■ TEXT PROVIDED

━━━━━━━━━━━━━━━━

Figure 2: Example of the reliability of a simple transaction

For blockchain systems we propose to re-interpret the term “survivability” to mean the completion (confirmation) of an application-level transaction independent of blockchain systems involved in achieving the completion of the transaction. Furthermore, the transaction may be composed of sub-transactions, in the same sense of a message on the Internet may consists of multiple IP datagrams. Thus, in the blockchain case an application-level transaction may consists of multiple ledger-level transactions (sub-transaction) where each could be intended for (and be confirmed at) different blockchain systems (e.g. sub-transaction for asset transfer in blockchain A, simultaneously with sub-transaction for payments and sub-transaction for taxes in blockchain B).

Here, the notion of packets routing through multiple domains being opaque to the user’s communications application (e.g. email applications, browsers) is now re-cast to the notion of sub-transactions confirmed on a spread of blockchain systems generally being opaque to the user application. Thus, the challenge of reliability and “best effort delivery” becomes the challenge of ensuring that an application-level transaction is completed within reasonable time, possibly with the application itself being oblivious to the actual blockchains where different ledger-level sub-transactions are finally confirmed.

━━━━━━━━━━━━━━━━

■ SOURCE MATERIAL
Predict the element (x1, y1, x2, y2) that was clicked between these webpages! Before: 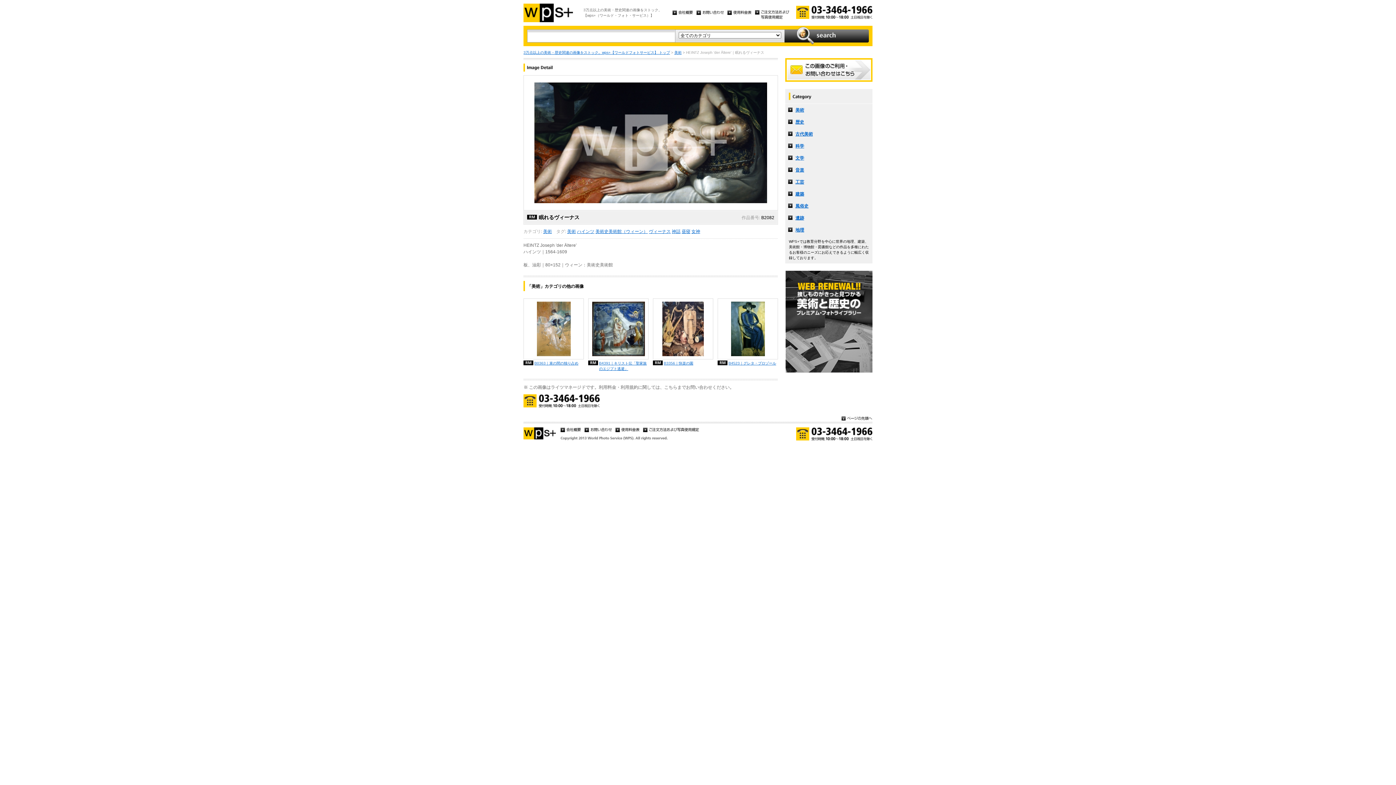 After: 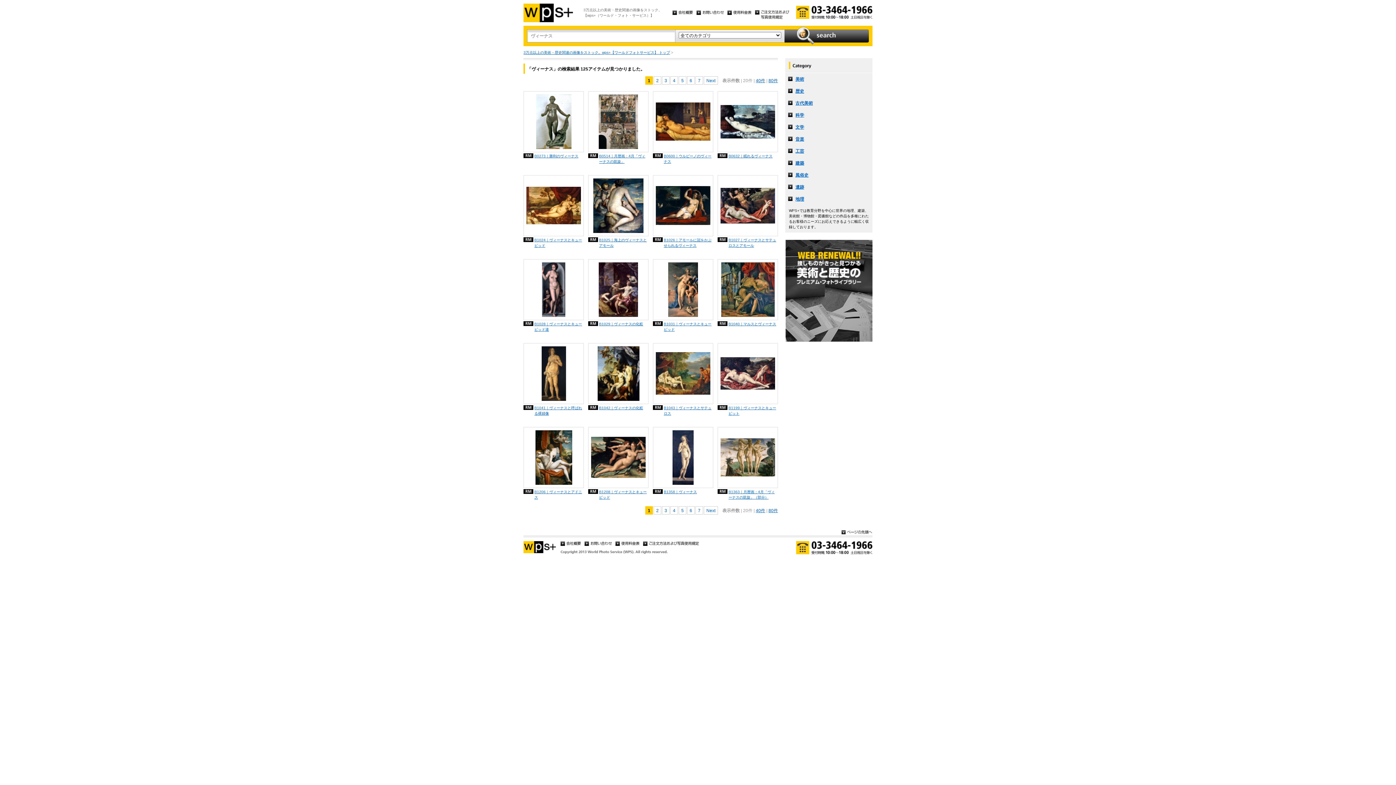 Action: bbox: (649, 229, 670, 234) label: ヴィーナス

━━━━━━━━━━━━━━━━

■ STATED TASK 1
Output the passage on blockchain survivability from "Here, the notion" to "are finally confirmed.".
■ STATED TASK 2
Summarize the passage on blockchain survivability in two sentences.
■ STATED TASK 3
Take the passage on blockchain survivability further, continuing after its final sentence.
The lines above are separate material and have no connection to the passage on blockchain survivability.

■ TASK RESULT 1
Here, the notion of packets routing through multiple domains being opaque to the user’s communications application (e.g. email applications, browsers) is now re-cast to the notion of sub-transactions confirmed on a spread of blockchain systems generally being opaque to the user application. Thus, the challenge of reliability and “best effort delivery” becomes the challenge of ensuring that an application-level transaction is completed within reasonable time, possibly with the application itself being oblivious to the actual blockchains where different ledger-level sub-transactions are finally confirmed.

■ TASK RESULT 2
For blockchain systems, the passage proposes reading "survivability" as the completion of an application-level transaction regardless of which blockchains are involved. That transaction may consist of multiple ledger-level sub-transactions confirmed on different blockchains, generally opaque to the user application, so the reliability challenge becomes ensuring the transaction completes within reasonable time.

■ TASK RESULT 3
To illustrate the challenges of survivability as interpreted in this manner, we start with the simplest case in which an application sends a “data” transaction (signed hash value) to a blockchain for the purpose of recording it on the ledger of the blockchain (Figure 2). We ignore for the moment the dichotomy of permissionless and permissioned blockchains and ignore the specific logic syntax of the blockchain. Here the application does not care which blockchain records the data as long as once the transaction is confirmed, later the application (and other entities) can find the transaction/block and verify the data has been recorded immutably. Figure 2 illustrates the scenario. The application transmits data-bytes (hash) to a blockchain system No. 1, and waits for confirmation to become available on the blockchain. After waiting for some predetermined time unsuccessfully (i.e. timeout), the application transmits the same data-bytes to a different blockchain system No. 2. The application continues this process until it is able to obtain the desired confirmation.

Although the example in Figure 2 may appear overly simplistic, inefficient, and has the undesirable side-effect of confirmations on multiple blockchains, it highlights a number of questions similar to those posed in the early days of the Internet architecture development:

  • Application degree of awareness: To what degree must an application be aware of the internal constructs of a blockchain system in order to interact with it and make use of the blockchain? Most (all of) wallet applications today must maintain configuration information regarding which blockchain system to which a key applies.

    As a point of comparison, an email client application today is not aware of constructs of packets, MPDUs, routing and so on. It interacts with mail-server according to a high-level protocol (e.g. POP3, IMAP, SMTP) and a well-defined API. The email client needs only to know the destination email address.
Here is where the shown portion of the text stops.